Whenever the string "Pernambuco" appears in a line below, please copy the line out.

### DATA SECTION
>>>

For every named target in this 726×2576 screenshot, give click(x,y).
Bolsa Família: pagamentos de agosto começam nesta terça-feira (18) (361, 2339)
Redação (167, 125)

<<<
>>>

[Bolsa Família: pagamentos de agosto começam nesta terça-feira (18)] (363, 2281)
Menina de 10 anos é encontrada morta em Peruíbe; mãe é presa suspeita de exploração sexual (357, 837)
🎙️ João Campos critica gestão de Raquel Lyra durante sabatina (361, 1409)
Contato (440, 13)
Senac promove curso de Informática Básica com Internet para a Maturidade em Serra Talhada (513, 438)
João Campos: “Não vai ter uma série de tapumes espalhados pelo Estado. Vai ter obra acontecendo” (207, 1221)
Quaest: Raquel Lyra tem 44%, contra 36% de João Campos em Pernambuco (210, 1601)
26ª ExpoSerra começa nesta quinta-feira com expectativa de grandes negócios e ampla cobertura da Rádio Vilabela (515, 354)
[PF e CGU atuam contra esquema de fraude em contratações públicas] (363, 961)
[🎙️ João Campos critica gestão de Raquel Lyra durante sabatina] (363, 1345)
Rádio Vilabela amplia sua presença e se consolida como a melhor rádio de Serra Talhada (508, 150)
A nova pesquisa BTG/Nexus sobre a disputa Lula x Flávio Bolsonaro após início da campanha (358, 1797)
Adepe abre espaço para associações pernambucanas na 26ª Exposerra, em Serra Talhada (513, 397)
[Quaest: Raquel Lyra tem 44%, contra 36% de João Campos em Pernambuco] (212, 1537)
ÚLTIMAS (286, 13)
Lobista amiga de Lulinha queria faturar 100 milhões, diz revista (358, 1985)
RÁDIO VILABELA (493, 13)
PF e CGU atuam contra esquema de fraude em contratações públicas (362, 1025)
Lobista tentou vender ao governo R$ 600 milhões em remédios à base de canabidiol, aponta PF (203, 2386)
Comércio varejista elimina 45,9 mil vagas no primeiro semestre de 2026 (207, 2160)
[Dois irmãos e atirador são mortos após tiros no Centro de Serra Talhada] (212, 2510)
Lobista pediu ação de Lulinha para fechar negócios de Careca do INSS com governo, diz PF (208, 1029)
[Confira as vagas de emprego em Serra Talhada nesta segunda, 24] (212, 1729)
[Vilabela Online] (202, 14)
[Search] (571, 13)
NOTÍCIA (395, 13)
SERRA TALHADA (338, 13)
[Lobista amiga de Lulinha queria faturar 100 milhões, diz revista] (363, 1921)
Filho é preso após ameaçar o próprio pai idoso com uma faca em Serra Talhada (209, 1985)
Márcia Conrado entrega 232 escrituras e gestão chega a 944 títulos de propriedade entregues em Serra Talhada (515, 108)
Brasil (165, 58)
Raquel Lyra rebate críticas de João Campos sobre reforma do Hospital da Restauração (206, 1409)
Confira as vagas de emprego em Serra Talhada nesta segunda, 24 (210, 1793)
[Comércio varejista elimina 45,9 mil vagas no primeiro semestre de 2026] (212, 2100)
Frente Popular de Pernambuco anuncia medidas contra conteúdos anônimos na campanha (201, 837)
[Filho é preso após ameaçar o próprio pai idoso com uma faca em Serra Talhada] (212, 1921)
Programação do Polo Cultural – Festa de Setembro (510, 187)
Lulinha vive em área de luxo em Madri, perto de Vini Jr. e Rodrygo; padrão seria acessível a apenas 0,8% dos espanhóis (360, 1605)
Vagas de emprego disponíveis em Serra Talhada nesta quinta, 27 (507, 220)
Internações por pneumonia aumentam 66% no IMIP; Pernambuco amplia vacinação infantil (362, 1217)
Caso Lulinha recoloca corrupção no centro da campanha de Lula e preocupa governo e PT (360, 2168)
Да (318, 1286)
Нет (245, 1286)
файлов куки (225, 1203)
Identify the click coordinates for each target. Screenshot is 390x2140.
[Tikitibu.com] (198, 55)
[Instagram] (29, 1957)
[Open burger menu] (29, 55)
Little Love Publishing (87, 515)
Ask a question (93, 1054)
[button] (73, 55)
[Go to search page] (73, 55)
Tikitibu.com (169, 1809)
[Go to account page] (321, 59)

<<<

### PROBLEM SOLUTION
Quaest: Raquel Lyra tem 44%, contra 36% de João Campos em Pernambuco (210, 1601)
[Quaest: Raquel Lyra tem 44%, contra 36% de João Campos em Pernambuco] (212, 1537)
Frente Popular de Pernambuco anuncia medidas contra conteúdos anônimos na campanha (201, 837)
Internações por pneumonia aumentam 66% no IMIP; Pernambuco amplia vacinação infantil (362, 1217)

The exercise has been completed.